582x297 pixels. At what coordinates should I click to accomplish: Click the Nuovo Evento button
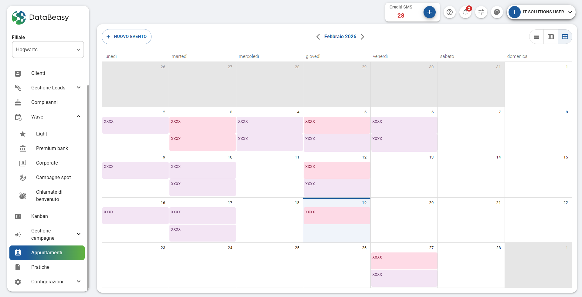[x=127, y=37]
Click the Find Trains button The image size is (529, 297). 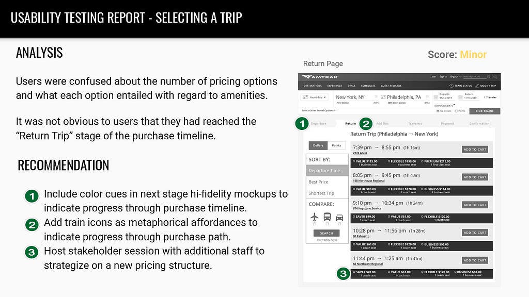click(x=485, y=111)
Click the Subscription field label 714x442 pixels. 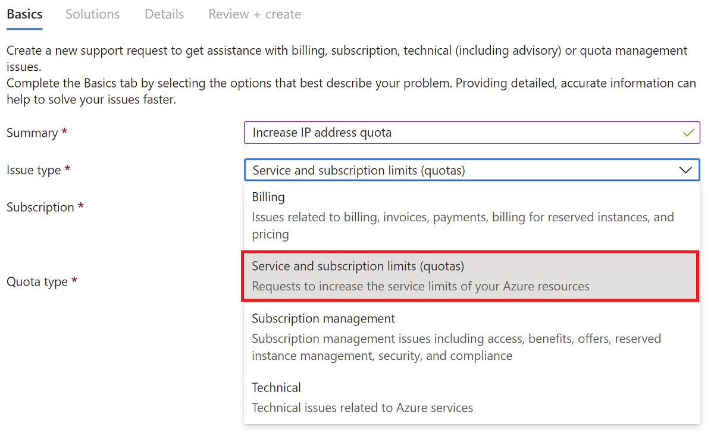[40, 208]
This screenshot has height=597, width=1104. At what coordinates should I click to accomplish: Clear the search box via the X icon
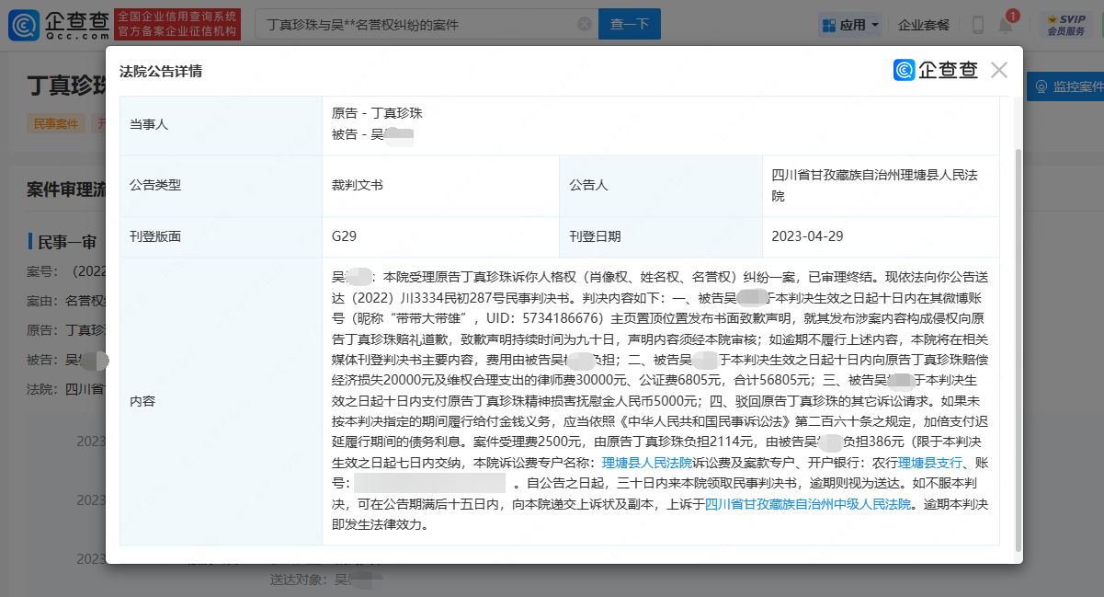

■ ■ ■ ■ ■ ■ ■

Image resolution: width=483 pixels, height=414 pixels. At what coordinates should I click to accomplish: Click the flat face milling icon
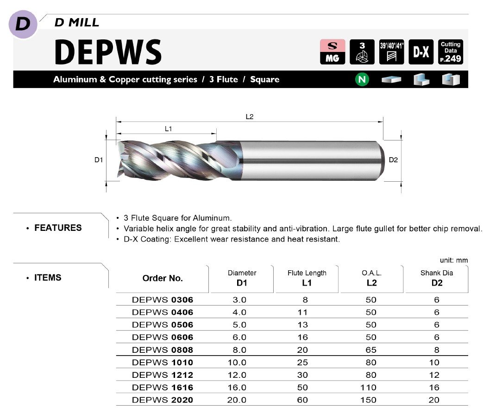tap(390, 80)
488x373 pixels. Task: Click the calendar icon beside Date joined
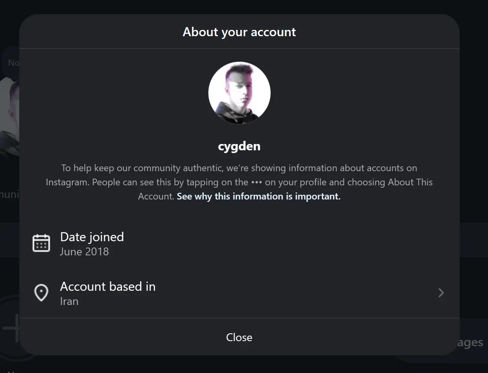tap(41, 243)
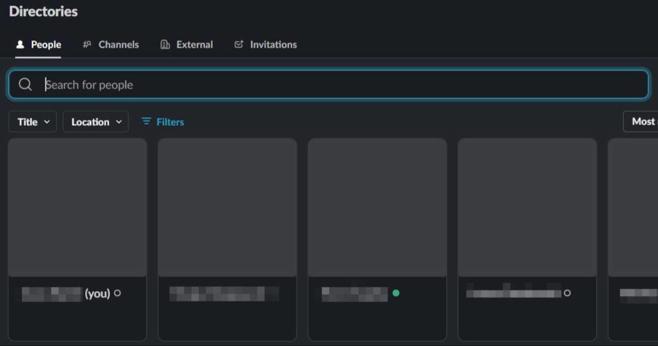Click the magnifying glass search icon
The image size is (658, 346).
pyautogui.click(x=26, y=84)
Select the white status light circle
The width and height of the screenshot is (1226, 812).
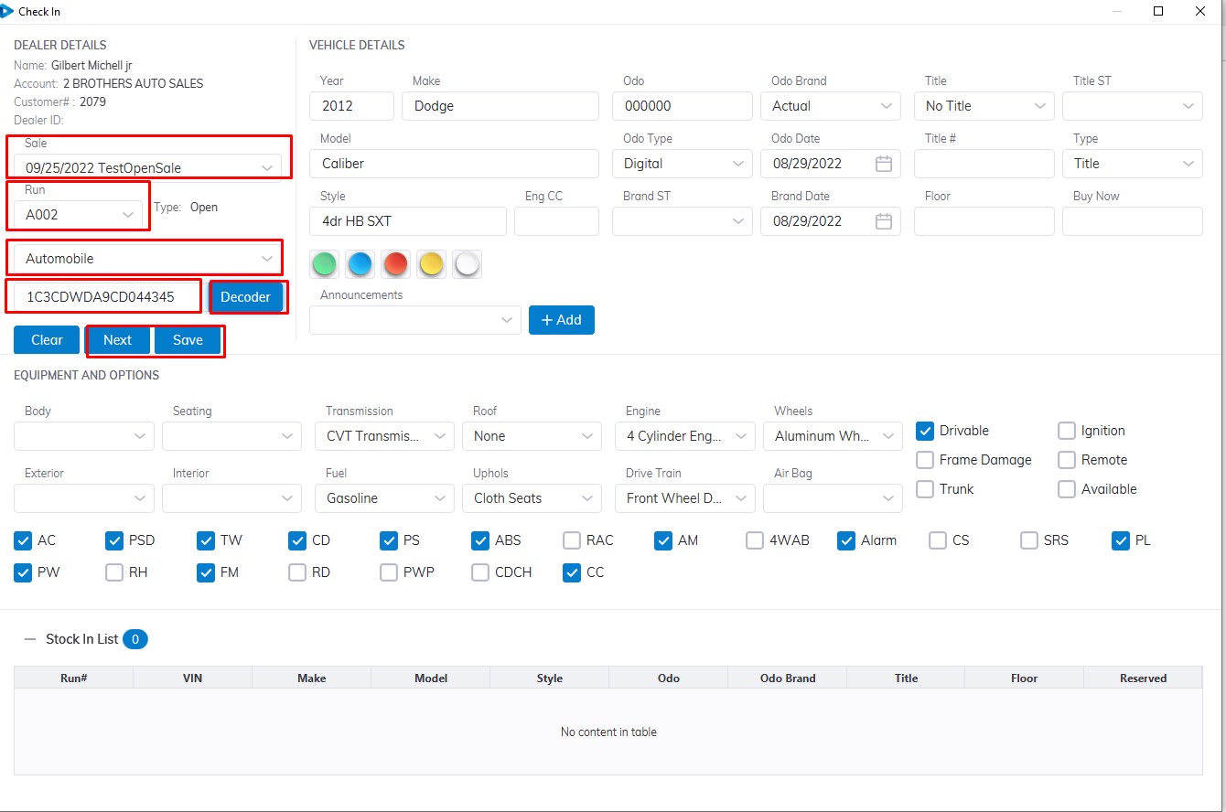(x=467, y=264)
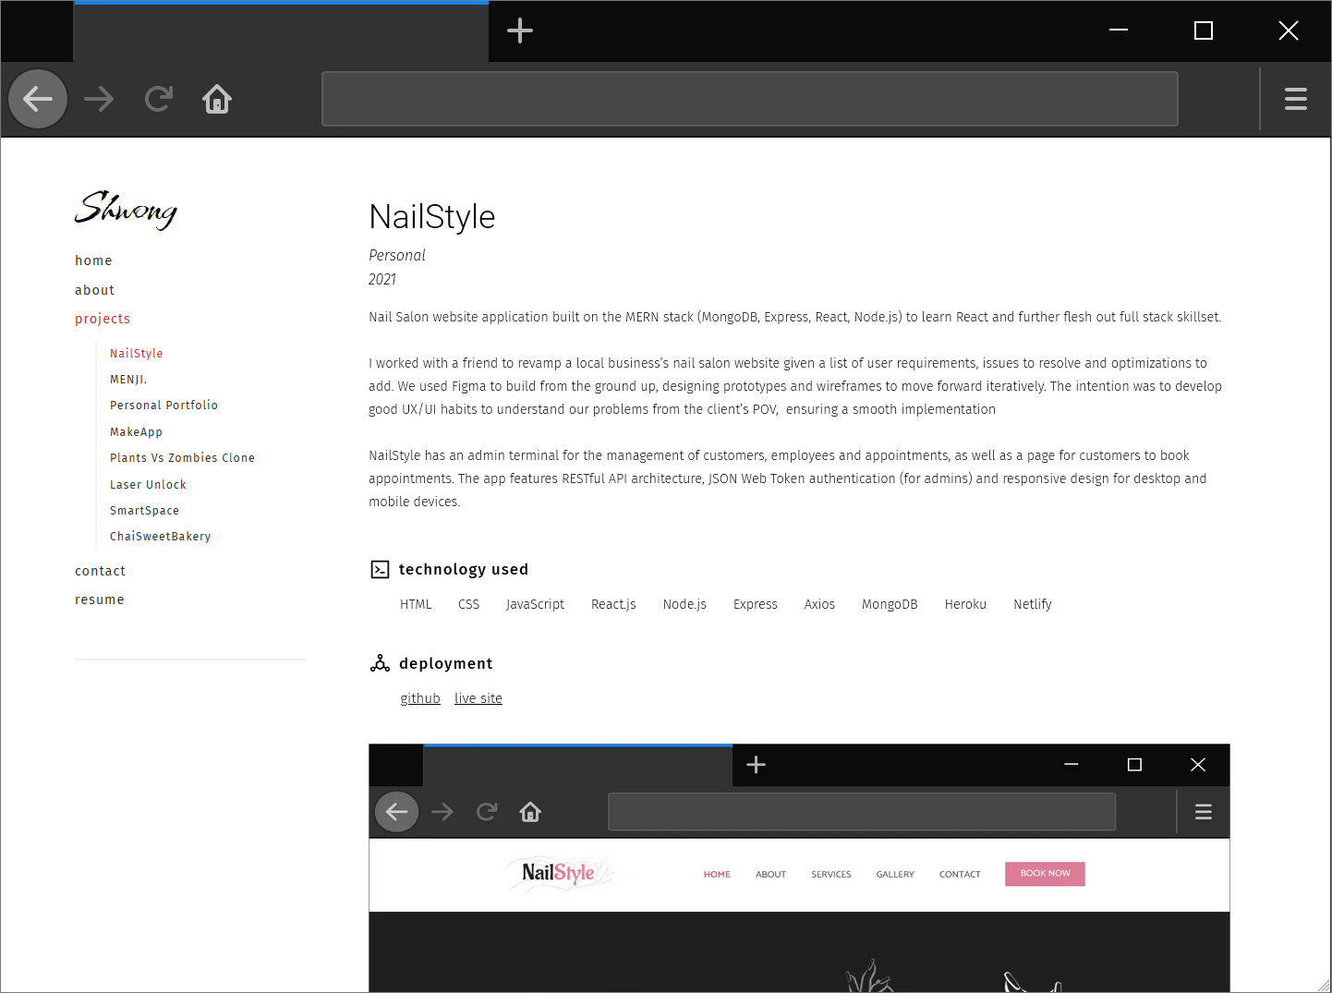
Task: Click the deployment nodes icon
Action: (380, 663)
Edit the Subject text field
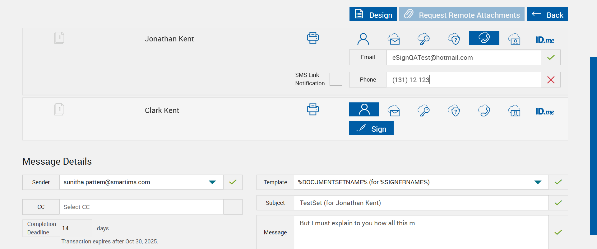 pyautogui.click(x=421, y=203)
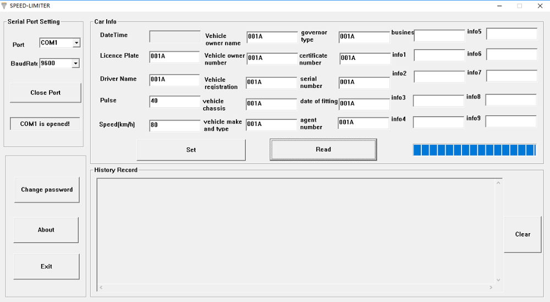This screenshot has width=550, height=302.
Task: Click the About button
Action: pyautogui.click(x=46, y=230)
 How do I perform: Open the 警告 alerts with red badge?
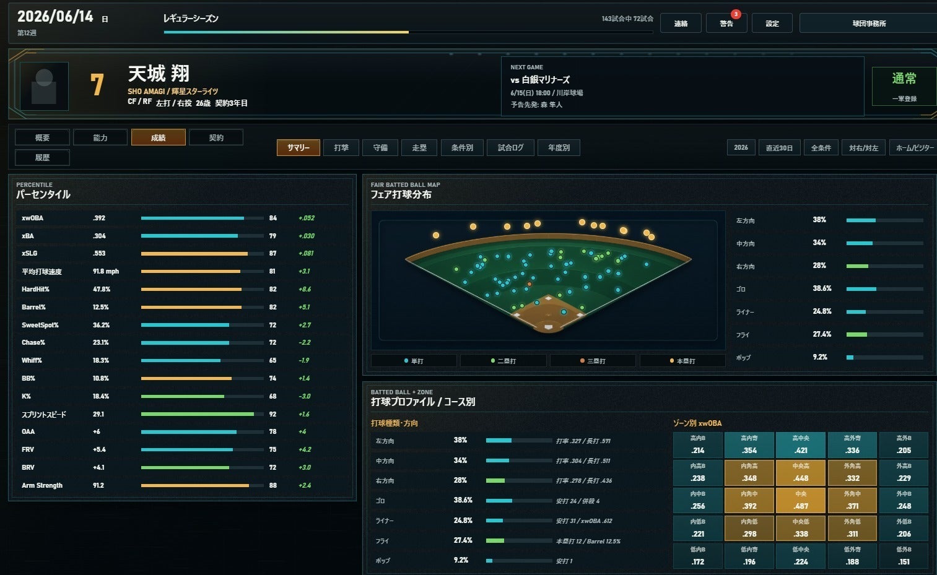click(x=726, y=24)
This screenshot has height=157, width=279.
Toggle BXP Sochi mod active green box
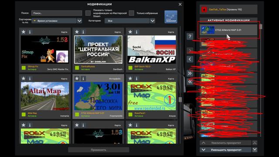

■ ■ ■ ■ ■ ■ ■

Task → Each line above starting at the one holding "How do I perform: Open" and ending at the one holding "Toggle BXP Sochi mod active green box" should be set down exactly as it stands, both ends included, with no pictures.

Solved exercise →
 How do I perform: Open the 警告 alerts with red badge?
click(x=726, y=24)
This screenshot has height=157, width=279.
Toggle BXP Sochi mod active green box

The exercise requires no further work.